Sur l’appel incident formé par Me [A] :
Sur le montant des rétrocessions dues :
Il est rappelé que la délégataire du bâtonnier a fixé à la somme de 22.167,62 euros le montant auquel la société [N] [Z] a été condamnée au titre des rétrocessions dues à Me [A] jusqu’à la fin de son congé maternité. Ce montant était calculé sur la base d’arrêts de travail cumulés ayant commencé le 22 novembre 2024 et s’étant prolongés jusqu’au 9 mars 2025, période pour laquelle a été appliqué le montant de la rétrocession d’honoraires contractuellement prévue de 2.900 euros.
La société [N] [Z] sollicite à titre subsidiaire, s’il n’est pas faire droit à sa demande principale, le maintien des rétrocessions à ce montant, cependant que Me [A] sollicite la somme de 35.602,80 euros à ce titre.
Cependant, pour parvenir à ce montant, elle intègre ce qu’elle indique être « la période de protection à l’issue du congé maternité (8 semaines) » et ce qu’elle indique être dû « au titre du délai de préavis (3 mois) », ce que la délégataire du bâtonnier a pour sa part inclus dans les dommages-intérêts, à hauteur de 14.500 euros [(2.900 x 2) + (2.900 x 3)], dans un chef de dispositif de sa décision sur lequel Me [A] ne forme pas d’appel incident.
Or, l’indemnisation due au titre du délai de protection et du délai de préavis ne saurait être réglée deux fois, une première fois sous forme de dommages-intérêts par la confirmation du chef de dispositif relatif à ce point et une seconde fois au titre du calcul des rétrocessions d’honoraires dues.
Par ailleurs, Me [A] sollicite la condamnation au paiement d’une somme de « 77,80 € de frais de déplacement en novembre 2024 », sans préciser ce à quoi correspondent ces frais de déplacement ni renvoyer à un quelconque justificatif à cet égard. Aussi convient-il de la débouter de la demande qu’elle forme à ce titre.
Sur la demande de Me [A] au titre des dépenses de santé :
Me [A] sollicite à ce titre la condamnation de la société [N] [Z] à lui régler la somme de 1.460 euros, correspondant à 900 euros de frais d’intervention auprès du Dr [P] et à la prise en charge de 8 séances, de 70 euros chacune, chez sa psychologue.
S’agissant des frais d’intervention auprès du Dr [P], Me [A] renvoie à sa pièce n° 39. Cependant, cette pièce n’indique aucunement que le coût de prise en charge par ce médecin psychiatre a été de 900 euros.
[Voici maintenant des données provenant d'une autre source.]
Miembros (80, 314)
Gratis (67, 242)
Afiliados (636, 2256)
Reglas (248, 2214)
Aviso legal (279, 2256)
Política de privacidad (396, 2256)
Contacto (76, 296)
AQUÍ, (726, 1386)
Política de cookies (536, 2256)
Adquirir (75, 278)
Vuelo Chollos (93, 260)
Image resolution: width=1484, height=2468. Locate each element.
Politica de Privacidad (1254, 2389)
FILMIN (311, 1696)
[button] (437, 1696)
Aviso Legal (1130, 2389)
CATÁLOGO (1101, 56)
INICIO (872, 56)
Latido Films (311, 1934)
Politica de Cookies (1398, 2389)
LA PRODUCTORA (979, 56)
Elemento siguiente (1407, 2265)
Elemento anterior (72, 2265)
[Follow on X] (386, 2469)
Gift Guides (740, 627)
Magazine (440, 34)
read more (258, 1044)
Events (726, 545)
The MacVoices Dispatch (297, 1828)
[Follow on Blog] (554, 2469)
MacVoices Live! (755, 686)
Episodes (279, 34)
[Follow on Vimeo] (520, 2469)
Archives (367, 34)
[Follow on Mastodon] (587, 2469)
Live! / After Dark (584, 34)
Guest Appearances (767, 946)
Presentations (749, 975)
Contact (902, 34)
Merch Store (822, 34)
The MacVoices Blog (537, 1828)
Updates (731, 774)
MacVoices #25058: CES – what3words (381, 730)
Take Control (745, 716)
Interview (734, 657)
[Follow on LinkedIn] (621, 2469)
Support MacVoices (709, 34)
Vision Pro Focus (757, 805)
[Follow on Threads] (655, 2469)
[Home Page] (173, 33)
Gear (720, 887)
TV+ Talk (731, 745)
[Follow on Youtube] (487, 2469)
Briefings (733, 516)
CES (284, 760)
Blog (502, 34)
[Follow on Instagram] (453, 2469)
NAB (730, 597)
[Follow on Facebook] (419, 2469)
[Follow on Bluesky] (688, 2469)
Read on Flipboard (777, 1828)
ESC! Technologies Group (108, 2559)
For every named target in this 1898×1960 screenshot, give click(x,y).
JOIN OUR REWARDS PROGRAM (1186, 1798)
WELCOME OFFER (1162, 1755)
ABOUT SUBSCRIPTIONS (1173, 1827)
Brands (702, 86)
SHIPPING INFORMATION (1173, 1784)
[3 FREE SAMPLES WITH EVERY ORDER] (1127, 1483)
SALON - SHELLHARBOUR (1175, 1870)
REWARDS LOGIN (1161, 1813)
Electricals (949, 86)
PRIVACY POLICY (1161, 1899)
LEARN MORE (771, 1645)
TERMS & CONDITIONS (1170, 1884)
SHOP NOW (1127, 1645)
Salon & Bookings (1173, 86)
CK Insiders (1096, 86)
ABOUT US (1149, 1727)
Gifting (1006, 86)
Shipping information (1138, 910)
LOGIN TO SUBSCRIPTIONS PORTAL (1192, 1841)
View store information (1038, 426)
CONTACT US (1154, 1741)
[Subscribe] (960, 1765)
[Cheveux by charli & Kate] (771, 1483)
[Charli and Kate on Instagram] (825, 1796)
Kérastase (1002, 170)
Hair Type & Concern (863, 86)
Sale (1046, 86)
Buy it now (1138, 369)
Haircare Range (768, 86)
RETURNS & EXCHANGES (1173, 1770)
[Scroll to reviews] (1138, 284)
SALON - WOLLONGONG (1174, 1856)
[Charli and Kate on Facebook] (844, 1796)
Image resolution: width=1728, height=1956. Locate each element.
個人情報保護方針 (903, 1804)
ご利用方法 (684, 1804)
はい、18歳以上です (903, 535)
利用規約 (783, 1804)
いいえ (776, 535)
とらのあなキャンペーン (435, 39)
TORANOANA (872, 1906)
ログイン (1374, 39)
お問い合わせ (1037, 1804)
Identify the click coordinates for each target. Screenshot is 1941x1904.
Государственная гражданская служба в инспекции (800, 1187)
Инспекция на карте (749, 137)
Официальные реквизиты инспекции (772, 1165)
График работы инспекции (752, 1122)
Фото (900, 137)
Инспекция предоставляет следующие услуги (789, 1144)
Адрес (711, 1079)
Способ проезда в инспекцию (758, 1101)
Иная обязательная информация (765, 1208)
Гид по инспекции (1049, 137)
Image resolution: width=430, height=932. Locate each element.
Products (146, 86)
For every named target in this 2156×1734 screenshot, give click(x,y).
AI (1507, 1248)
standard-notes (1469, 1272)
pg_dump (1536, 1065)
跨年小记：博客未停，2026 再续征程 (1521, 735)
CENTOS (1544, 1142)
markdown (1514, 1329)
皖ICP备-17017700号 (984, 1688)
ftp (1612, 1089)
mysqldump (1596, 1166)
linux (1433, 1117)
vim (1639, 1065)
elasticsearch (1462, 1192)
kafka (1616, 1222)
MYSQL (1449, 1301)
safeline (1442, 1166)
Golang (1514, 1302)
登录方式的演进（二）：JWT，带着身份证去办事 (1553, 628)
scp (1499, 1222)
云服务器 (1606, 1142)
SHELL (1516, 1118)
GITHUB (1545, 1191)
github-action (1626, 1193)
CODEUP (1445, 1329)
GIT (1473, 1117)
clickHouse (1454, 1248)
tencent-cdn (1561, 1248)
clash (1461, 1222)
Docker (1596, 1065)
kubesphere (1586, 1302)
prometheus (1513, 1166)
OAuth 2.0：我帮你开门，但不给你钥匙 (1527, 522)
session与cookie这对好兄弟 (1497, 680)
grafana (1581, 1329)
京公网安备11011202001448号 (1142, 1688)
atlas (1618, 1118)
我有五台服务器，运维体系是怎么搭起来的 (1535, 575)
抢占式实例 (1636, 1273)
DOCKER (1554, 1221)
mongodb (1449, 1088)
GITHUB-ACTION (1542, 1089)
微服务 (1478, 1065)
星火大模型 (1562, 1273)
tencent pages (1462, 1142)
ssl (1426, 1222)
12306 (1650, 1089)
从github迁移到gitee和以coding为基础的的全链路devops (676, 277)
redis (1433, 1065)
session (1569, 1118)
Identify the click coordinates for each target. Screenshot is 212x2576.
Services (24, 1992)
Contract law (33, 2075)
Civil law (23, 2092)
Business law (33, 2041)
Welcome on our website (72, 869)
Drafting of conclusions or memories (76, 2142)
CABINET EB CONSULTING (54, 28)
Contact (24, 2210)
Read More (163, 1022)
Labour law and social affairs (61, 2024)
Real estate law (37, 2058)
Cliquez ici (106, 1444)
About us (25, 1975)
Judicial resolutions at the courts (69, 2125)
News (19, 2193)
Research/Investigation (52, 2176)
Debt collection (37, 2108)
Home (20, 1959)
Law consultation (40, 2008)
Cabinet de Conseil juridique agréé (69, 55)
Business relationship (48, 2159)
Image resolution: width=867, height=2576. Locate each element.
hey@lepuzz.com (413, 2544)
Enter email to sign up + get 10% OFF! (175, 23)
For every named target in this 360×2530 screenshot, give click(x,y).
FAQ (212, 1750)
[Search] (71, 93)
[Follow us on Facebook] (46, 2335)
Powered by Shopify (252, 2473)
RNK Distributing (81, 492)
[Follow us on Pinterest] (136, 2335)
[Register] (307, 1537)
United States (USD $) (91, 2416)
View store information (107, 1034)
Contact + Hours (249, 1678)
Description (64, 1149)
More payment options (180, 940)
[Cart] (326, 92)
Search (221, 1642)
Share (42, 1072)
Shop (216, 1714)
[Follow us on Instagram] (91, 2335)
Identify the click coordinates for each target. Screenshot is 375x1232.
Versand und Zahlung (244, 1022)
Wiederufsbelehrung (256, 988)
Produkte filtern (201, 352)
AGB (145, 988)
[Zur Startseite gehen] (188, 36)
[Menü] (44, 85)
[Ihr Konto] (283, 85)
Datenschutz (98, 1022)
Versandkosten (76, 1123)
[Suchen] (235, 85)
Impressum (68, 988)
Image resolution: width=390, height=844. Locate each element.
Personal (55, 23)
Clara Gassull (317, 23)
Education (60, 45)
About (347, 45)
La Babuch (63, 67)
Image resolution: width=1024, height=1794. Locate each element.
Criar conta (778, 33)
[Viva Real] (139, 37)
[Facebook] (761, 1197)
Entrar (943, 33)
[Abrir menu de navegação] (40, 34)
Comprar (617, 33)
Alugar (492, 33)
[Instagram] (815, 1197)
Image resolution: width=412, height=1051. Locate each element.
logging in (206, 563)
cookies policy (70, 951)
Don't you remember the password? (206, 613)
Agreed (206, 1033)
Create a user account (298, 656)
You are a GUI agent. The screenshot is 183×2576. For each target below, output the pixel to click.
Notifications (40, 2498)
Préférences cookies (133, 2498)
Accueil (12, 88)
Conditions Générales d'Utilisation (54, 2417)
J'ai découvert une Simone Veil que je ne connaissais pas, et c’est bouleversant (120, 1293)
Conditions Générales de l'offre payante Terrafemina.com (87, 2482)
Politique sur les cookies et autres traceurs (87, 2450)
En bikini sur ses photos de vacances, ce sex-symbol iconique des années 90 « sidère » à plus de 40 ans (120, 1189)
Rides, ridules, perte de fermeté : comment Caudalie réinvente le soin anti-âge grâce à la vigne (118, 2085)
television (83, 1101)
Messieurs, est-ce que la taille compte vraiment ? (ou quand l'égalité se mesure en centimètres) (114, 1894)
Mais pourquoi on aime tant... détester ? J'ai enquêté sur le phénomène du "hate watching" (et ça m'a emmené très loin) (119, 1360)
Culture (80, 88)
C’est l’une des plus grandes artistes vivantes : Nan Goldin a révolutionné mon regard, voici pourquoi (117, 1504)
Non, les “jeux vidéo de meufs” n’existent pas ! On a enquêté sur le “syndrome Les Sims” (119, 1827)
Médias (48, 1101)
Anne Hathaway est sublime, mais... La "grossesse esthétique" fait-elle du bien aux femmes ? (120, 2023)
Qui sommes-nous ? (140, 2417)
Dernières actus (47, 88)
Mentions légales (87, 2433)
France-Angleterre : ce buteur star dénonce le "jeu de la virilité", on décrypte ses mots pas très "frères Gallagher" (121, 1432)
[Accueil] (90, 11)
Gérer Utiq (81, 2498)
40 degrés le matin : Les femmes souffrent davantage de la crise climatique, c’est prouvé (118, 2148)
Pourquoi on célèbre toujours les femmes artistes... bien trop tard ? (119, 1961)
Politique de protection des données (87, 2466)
Il en va de même s’agissant de la demande relative au coût des séances chez la psychologue, dont Me [A] indique qu’elles étaient à 70 euros chacune, sans que l’attestation qu’elle produit à cet égard en pièce n° 33, signée de Mme [S], psychologue clinicienne, n’indique le prix des séances.
En outre, il ne saurait s’inférer de ces deux attestations d’un psychiatre et d’une psychologue que Me [A] a elle-même choisis que le recours à ces deux praticiens était rendu nécessaire par le comportement de Me [Z]. Aussi n’y a-t-il pas lieu de faire droit à la demande qu’elle formule de ce chef.
Sur les mesures accessoires :
Partie succombante en son appel principal, la société [N] [Z] sera condamnée aux dépens ainsi qu’à une indemnité au titre de l’article 700 du code de procédure civile à l’égard de Me [A], sans qu’il n’y ait lieu pour autant d’accueillir les demandes formées à ce titre par l’UJA de [Localité 14] et le Syndicat des Avocats de France.
PAR CES MOTIFS
Confirme l’ordonnance rendue le 23 janvier 2025 par la délégataire du bâtonnier de l’ordre des avocats de [Localité 14] ;
Rejette les demandes formées par Me [A] au titre de la prise en charge de frais de transport et de celles de ses dépenses de santé ;
Condamne la société [N] [Z] aux dépens ;
Condamne la société [N] [Z] à verser à Me [A] la somme de 2.000 euros au titre de l’article 700 du code de procédure civile ;
Rejette les demandes formées par l’UJA de [Localité 14] et le Syndicat des Avocats de France au titre de l’article 700 du code de procédure civile.